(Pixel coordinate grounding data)
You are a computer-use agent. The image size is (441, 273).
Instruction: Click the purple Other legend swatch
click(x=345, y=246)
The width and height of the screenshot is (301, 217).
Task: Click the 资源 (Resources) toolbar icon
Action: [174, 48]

Exercise description >>
Extract all the entries word for word.

Written solution >>
You are a computer-use agent. The image size is (441, 273).
Instruction: Click the purple Other legend swatch
click(x=345, y=246)
The width and height of the screenshot is (301, 217).
Task: Click the 资源 (Resources) toolbar icon
Action: [174, 48]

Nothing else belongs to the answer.